• **Ausgewählter Abschnitt**:

▬▬▬▬▬▬

Kirby Air Ride - Flotter Funracer oder billiger Mario Kart-Klon?

Funracer haben es heutzutage nicht einfach. Vergleiche mit Spitzenreiter Mario Kart lassen viele Spiele alt aussehen. Nicht verwunderlich, denn oftmals werden Ideen einfach abgekupfert, ohne igrendeine Eigenständigkeit. Auch Genre-Jongleur Kirby versuchte sich an hohen Geschwindigkeiten auf verrückten Strecken. Kritiker zerreisten aber zu seiner Zeit das Spiel und stempelten es als einen lahmen Atemzug der Reihe ab. Nach über 10 Jahren will ich aber einen genauen Blick auf das Spiel werfen und erläutern, ob etwas an den ganzen negativen Aussagen dran sein könnte. Das und noch vieles mehr, erfahrt in meinem Test zu Kirby Air Ride.

▬▬▬▬▬▬

• **Aufgabe A**:
Mit welchem Spiel werden Funracer laut dem Text über Kirby Air Ride verglichen?
• **Aufgabe B**:
Fasse im Text über Kirby Air Ride den Absatz, der mit „Funracer haben es heutzutage nicht einfach“ beginnt, kürzer zusammen und behalte dabei seine wichtigsten Aussagen.
• **Aufgabe C**:
Gib bitte den Text über Kirby Air Ride wortgetreu wieder, beginnend mit „Kirby Air Ride - Flotter“ und weiter bis einschließlich „Kirby Air Ride.“.

• **Vorliegende Daten**:
▬▬▬▬▬▬

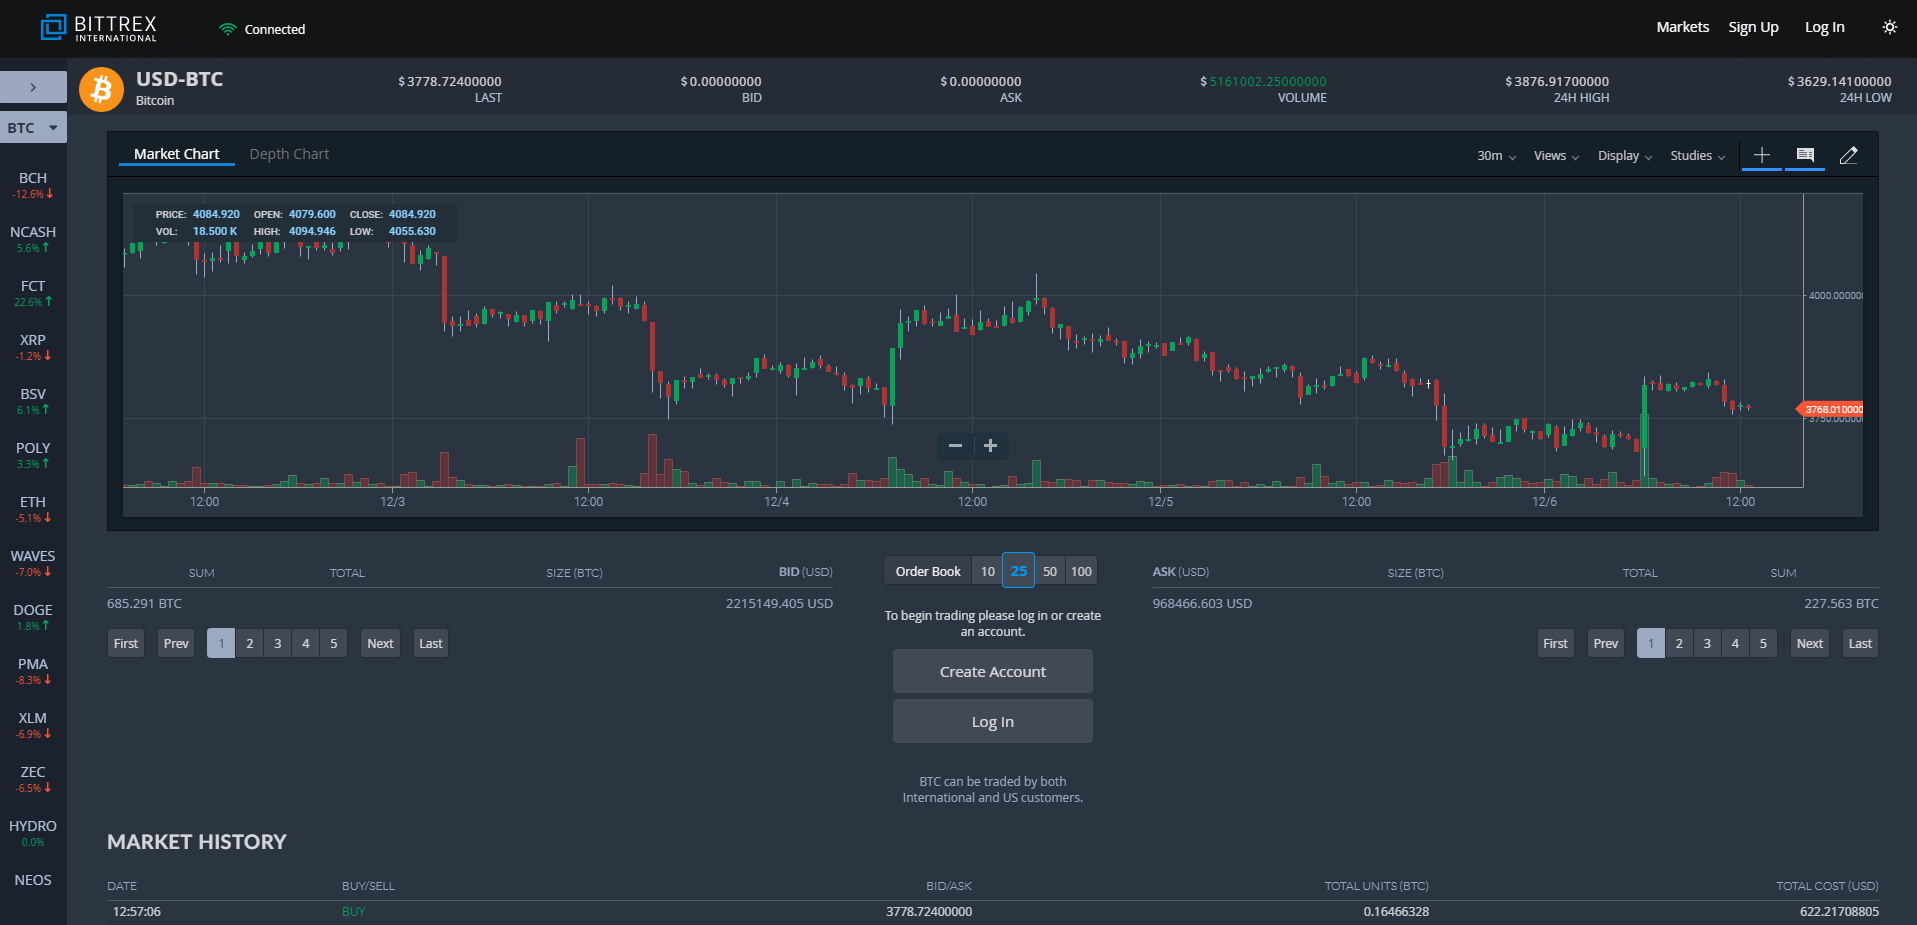Viewport: 1917px width, 925px height.
Task: Zoom out the chart with minus button
Action: [955, 446]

▬▬▬▬▬▬

• **Antwort A**:
Mit Mario Kart.

• **Antwort B**:
Funracer haben es heute schwer, weil der Vergleich mit Mario Kart viele alt aussehen lässt und oft Ideen ohne Eigenständigkeit übernommen werden. Auch Kirby versuchte sich an schnellen Rennen auf verrückten Strecken, doch Kritiker taten das Spiel damals als schwachen Teil der Reihe ab. Nach über 10 Jahren prüft der Test zu Kirby Air Ride, ob an den negativen Urteilen etwas dran ist.

• **Antwort C**:
Kirby Air Ride - Flotter Funracer oder billiger Mario Kart-Klon?

Funracer haben es heutzutage nicht einfach. Vergleiche mit Spitzenreiter Mario Kart lassen viele Spiele alt aussehen. Nicht verwunderlich, denn oftmals werden Ideen einfach abgekupfert, ohne igrendeine Eigenständigkeit. Auch Genre-Jongleur Kirby versuchte sich an hohen Geschwindigkeiten auf verrückten Strecken. Kritiker zerreisten aber zu seiner Zeit das Spiel und stempelten es als einen lahmen Atemzug der Reihe ab. Nach über 10 Jahren will ich aber einen genauen Blick auf das Spiel werfen und erläutern, ob etwas an den ganzen negativen Aussagen dran sein könnte. Das und noch vieles mehr, erfahrt in meinem Test zu Kirby Air Ride.